Analyses of Gingival Adhesion Molecules in Periodontitis: Theoretical In Silico,Comparative In Vivo,and Explanatory In Vitro Models

Background: A deeper understanding of periodontitis pathophysiology is central to future development of novel biomarkers and therapeutics. The following is reported here: 1) an in silico network model of interactions among cell adhesion molecules and a network‐focused microarray analysis of the corresponding genes in periodontitis; 2) analysis of secretions of adhesion molecules in gingival tissue samples from patients with periodontitis and healthy controls; and 3) effect of the human neutrophilic peptide‐1 (HNP‐1) on epithelial adhesion molecules. Methods: The network model identified 85 nodes in relation to the interactions of adhesion molecules.

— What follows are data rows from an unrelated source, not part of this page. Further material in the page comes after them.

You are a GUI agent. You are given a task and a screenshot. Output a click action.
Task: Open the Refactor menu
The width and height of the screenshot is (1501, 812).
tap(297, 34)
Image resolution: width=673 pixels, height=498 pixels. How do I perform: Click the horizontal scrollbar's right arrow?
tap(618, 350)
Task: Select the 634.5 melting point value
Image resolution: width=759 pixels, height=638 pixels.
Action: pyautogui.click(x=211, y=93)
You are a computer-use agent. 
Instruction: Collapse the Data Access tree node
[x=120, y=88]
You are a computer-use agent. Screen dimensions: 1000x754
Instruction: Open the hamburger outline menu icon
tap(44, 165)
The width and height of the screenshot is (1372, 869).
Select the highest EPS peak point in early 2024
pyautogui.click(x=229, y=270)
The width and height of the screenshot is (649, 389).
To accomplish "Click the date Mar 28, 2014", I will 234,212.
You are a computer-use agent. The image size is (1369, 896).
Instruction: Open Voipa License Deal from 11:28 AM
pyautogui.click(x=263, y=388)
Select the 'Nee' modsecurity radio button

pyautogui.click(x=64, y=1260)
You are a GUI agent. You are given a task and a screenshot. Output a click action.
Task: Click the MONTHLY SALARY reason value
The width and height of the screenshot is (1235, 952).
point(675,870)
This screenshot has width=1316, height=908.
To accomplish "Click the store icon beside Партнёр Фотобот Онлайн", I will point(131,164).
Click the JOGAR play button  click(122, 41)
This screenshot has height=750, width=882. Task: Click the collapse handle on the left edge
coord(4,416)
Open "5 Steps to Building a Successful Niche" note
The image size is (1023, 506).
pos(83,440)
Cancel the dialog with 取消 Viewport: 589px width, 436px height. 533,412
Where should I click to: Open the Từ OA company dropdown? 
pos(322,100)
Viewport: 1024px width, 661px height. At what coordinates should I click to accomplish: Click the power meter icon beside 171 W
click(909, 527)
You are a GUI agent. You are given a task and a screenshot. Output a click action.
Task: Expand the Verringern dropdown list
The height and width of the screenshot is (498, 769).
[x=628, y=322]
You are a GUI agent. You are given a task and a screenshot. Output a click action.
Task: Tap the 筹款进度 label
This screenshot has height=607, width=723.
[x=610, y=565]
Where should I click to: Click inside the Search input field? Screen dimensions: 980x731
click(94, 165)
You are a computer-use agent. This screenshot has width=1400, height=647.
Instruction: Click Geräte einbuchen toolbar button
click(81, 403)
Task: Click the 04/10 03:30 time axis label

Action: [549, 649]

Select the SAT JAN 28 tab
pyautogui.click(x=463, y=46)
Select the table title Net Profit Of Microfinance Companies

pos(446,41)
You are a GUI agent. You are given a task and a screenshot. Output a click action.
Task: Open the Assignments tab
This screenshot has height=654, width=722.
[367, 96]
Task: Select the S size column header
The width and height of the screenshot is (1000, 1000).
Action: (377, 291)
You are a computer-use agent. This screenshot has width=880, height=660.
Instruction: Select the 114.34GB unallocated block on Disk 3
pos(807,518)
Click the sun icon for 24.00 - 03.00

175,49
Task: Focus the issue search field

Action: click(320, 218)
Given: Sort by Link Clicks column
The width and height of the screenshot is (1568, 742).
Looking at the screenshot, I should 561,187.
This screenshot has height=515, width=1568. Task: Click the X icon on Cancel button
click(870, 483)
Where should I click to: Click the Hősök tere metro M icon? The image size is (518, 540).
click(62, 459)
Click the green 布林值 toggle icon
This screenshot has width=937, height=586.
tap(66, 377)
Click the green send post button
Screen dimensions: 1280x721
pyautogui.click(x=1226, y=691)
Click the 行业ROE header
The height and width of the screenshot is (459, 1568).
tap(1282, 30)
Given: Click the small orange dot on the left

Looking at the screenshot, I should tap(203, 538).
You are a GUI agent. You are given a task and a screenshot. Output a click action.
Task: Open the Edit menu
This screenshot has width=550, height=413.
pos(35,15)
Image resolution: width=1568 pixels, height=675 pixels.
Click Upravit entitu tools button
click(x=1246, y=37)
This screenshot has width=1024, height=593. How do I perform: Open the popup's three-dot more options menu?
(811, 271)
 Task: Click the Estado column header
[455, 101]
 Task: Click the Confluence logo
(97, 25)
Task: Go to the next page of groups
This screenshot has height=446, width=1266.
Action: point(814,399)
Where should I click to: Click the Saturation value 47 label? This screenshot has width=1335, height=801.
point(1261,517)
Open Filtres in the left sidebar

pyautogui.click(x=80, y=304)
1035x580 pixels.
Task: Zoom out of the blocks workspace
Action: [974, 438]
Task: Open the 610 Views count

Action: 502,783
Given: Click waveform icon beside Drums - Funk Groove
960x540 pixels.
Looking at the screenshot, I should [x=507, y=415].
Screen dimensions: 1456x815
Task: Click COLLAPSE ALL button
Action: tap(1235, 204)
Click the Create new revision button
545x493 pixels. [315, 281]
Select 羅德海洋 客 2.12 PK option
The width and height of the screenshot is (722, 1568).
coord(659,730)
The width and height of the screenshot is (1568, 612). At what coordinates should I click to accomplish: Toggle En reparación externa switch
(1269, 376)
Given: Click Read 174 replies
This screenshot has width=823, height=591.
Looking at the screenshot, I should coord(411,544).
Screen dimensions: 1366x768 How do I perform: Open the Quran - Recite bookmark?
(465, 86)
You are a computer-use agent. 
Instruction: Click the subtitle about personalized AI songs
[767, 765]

Subsequently, the relative gene expression was overlaid on the network model. Differential gene expression was analyzed, and false discovery rate control was performed for statistical assessment of the microarray data. Both tissue and cell culture samples were immunostained for desmocollin (DSC)2, occludin (OCLN), desmoglein (DSG)1, tight junction protein 2, and gap junction protein α. Results: The differential gene expression analysis revealed that the epithelial adhesion molecules were significantly lower in abundance in individuals with periodontitis than controls. In contrast, the genes for leukocyte adhesion molecules showed a significant upregulation. Immunostainings revealed elevated secretions of both DSG1 and OCLN in periodontitis. An in vitro model suggested reduced DSC2 and OCLN secretions in the presence of HNP‐1. Conclusions: Gene expression of gingival adhesion molecules in periodontitis is regulated by leukocyte transmigration, whereas the neutrophilic antimicrobial peptide HNP‐1 is noted as a putative regulator of epithelial adhesion molecules. These observations contribute to the key mechanisms by which future biomarkers might be developed for periodontitis.